Still, Severino never gave up trying to make it back to a big-league mound to throw a baseball.
On Tuesday night in the rain at Yankee Stadium, after 707 days, he finally made it back. And Severino’s scoreless two-inning outing has the Yankees dreaming about what could happen – for the good this time -- in the final week-plus of the regular season and, if they make it, in a postseason the team hopes will stretch much deeper than Oct. 15.
"He’s Luis Severino," manager Aaron Boone said after the righthander finished the Yankees’ 7-1 victory over Texas. "I'm not going to cap what that could be. We'll see. It's pretty late here in the season, but that's a talented person and a great pitcher. I don't want to put too many expectations on him, but I'm not going to limit what he's capable of here down the stretch and what kind of role he could serve. Tonight, we celebrate him and just his journey back to a major-league mound. Really happy for him and proud of him."
Severino’s non-playing teammates lined the dugout railing to watch him take the mound in the eighth inning. The Yankees were leading 7-1 after Aaron Judge’s three-run homer in the bottom of the seventh.
Severino had been warming during the half-inning, but Boone probably would have stayed with Michael King had the game remained 4-1. King struck out three in 1 1/3 perfect innings of relief of Jordan Montgomery, including the side looking in the seventh.
But fate and Judge’s blast to right-center allowed Boone to ease in his former ace. Severino trotted in from the bullpen as the rain fell around him.
"I was not thinking about the rain," he said. "I was just thinking about I’m pitching in the game. It doesn’t matter if it was freaking thunder there. I was going to go back there and try to pitch no matter what happened. I was going to go out there and try to win this game."
Severino threw easy gas at 94-95 mph and struck out the first batter he faced, Jose Trevino, on a changeup.
The Yankees saved the baseball as if Severino were a rookie making his major-league debut.
One out later, Leody Tavares cracked a double, but Severino struck out Isiah Kiner-Falefa on his 19th pitch, a slider in the dirt, to end the inning.
In the ninth, Severino needed just 11 pitches to retire the Rangers, allowing only a one-out single by Adolis Garcia.
When Brett Gardner squeezed a pop-up to left for the final out, the Yankees had a victory that allowed them to keep pace with the victorious Blue Jays and Red Sox in the AL wild-card race.

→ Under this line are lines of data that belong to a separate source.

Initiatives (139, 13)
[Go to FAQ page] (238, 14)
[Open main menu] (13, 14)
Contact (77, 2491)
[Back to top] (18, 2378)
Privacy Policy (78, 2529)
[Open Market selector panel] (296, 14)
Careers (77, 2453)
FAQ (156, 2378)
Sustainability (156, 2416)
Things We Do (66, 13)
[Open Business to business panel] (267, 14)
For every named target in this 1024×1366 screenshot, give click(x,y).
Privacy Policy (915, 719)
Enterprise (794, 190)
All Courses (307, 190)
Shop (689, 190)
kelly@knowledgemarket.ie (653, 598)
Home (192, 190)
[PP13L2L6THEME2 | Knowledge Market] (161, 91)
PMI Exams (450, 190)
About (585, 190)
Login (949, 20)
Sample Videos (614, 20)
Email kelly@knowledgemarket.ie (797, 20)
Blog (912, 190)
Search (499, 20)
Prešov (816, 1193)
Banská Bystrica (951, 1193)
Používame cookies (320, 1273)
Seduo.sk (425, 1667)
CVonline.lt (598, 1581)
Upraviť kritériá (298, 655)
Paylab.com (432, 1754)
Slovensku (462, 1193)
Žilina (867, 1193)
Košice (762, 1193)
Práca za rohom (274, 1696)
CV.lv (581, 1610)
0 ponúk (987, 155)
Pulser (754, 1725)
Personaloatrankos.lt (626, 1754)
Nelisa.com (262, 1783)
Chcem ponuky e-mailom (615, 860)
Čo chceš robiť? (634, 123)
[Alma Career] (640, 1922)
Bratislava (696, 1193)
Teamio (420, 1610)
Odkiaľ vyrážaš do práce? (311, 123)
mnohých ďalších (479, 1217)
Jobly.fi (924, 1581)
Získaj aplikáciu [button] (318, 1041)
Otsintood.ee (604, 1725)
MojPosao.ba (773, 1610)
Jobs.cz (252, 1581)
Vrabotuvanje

Severino had a moment he had been waiting for since he impressed the Yankees with the life in his arm in spring training. Severino was hoping for a midsummer return, but the setbacks with groin and shoulder injuries forced him to wait until the last day of summer.
Fitting, perhaps, as Severino could be a big part of the Yankees’ fall.
"I'm happy he's back," Judge said. "Happy he's healthy. We're going to need him down the stretch, I know that."
In Severino, King, Clay Holmes, Albert Abreu and Domingo German (who could be activated off the injured list on Wednesday), Boone has multiple-inning options from the right side with 11 games left in the regular season.
But on Tuesday night, that felt secondary to the simple fact that Severino is back.
Asked if the 707 days between outings felt that long, Severino said: "Oh, yes. It did."